··· Data to use

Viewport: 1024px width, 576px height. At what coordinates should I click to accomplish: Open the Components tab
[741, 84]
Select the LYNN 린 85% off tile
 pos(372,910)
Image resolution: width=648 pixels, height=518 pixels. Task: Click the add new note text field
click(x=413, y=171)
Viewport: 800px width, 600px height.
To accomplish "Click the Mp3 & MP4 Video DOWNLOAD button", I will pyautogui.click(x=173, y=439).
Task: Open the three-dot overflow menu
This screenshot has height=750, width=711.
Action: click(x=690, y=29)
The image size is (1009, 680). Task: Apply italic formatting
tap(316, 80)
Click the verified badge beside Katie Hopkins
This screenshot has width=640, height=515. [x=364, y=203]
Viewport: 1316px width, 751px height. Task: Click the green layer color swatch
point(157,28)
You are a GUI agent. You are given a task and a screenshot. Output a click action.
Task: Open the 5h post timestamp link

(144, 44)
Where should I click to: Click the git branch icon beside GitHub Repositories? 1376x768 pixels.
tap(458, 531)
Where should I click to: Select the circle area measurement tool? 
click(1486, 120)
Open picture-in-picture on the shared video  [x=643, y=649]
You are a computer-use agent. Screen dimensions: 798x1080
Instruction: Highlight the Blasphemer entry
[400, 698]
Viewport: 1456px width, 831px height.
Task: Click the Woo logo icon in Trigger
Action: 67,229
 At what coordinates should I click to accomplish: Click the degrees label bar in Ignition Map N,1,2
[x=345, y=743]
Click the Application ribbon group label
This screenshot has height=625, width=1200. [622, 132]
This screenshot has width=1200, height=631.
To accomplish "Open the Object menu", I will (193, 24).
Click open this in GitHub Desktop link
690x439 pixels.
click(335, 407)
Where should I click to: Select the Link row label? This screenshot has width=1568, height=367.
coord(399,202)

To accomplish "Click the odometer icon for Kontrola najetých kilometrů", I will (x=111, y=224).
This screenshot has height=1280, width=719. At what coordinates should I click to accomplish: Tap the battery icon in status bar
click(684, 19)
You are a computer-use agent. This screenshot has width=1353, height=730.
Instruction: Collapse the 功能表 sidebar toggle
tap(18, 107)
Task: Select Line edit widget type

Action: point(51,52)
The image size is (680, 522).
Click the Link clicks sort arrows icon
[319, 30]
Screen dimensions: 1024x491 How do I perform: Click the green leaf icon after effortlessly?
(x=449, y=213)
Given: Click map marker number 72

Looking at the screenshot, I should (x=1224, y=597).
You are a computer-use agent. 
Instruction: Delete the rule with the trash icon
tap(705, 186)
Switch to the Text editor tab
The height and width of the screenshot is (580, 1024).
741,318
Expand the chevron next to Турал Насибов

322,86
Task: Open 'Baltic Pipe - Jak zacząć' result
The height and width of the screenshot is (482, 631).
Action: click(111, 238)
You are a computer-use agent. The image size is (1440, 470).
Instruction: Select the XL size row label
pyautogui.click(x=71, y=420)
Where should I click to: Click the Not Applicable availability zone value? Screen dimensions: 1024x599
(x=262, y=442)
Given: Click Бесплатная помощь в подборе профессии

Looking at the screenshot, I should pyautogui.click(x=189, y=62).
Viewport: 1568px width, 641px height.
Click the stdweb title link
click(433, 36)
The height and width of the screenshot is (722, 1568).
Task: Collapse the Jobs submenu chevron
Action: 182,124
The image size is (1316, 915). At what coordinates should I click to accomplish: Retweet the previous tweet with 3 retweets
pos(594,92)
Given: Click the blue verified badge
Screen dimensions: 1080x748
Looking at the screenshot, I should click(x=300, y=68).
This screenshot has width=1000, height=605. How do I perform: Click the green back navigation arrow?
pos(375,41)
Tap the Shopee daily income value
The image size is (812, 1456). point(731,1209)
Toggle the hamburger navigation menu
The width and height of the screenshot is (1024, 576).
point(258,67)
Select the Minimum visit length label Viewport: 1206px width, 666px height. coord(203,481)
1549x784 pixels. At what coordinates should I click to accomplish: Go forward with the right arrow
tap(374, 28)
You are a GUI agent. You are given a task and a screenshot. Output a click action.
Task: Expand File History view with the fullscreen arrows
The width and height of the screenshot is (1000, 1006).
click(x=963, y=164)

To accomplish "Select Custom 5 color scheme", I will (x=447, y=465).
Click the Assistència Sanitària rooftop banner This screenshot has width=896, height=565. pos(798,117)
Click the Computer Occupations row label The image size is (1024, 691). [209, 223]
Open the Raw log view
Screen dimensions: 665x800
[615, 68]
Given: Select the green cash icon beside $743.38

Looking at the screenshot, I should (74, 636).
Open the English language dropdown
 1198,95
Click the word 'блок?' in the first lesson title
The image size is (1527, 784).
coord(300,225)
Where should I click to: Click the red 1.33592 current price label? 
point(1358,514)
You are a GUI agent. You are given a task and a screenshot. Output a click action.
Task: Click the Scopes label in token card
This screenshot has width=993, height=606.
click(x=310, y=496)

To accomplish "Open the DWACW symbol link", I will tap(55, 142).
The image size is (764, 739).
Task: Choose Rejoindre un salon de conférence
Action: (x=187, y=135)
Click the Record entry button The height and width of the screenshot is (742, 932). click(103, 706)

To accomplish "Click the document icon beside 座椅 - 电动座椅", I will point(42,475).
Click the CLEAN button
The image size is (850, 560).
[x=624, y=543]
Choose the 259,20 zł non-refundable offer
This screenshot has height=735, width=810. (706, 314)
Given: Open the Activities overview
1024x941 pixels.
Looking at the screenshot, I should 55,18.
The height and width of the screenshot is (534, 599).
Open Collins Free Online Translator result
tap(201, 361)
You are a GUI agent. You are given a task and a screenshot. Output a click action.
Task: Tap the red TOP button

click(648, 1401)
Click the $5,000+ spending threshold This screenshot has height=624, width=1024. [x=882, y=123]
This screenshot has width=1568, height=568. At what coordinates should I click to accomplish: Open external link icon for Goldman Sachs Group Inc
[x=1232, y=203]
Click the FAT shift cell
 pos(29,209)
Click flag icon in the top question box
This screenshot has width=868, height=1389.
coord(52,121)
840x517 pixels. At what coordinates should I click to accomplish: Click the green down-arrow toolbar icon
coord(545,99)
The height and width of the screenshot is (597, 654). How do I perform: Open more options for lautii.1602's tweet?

······

» **Exercise description**:
What you output must be the lines from the opening of the material above up to and including the line with "Viewport: 800px width, 600px height.", reproduced exactly.

» **Exercise output**:
Viewport: 1024px width, 576px height. At what coordinates should I click to accomplish: Open the Components tab
[741, 84]
Select the LYNN 린 85% off tile
 pos(372,910)
Image resolution: width=648 pixels, height=518 pixels. Task: Click the add new note text field
click(x=413, y=171)
Viewport: 800px width, 600px height.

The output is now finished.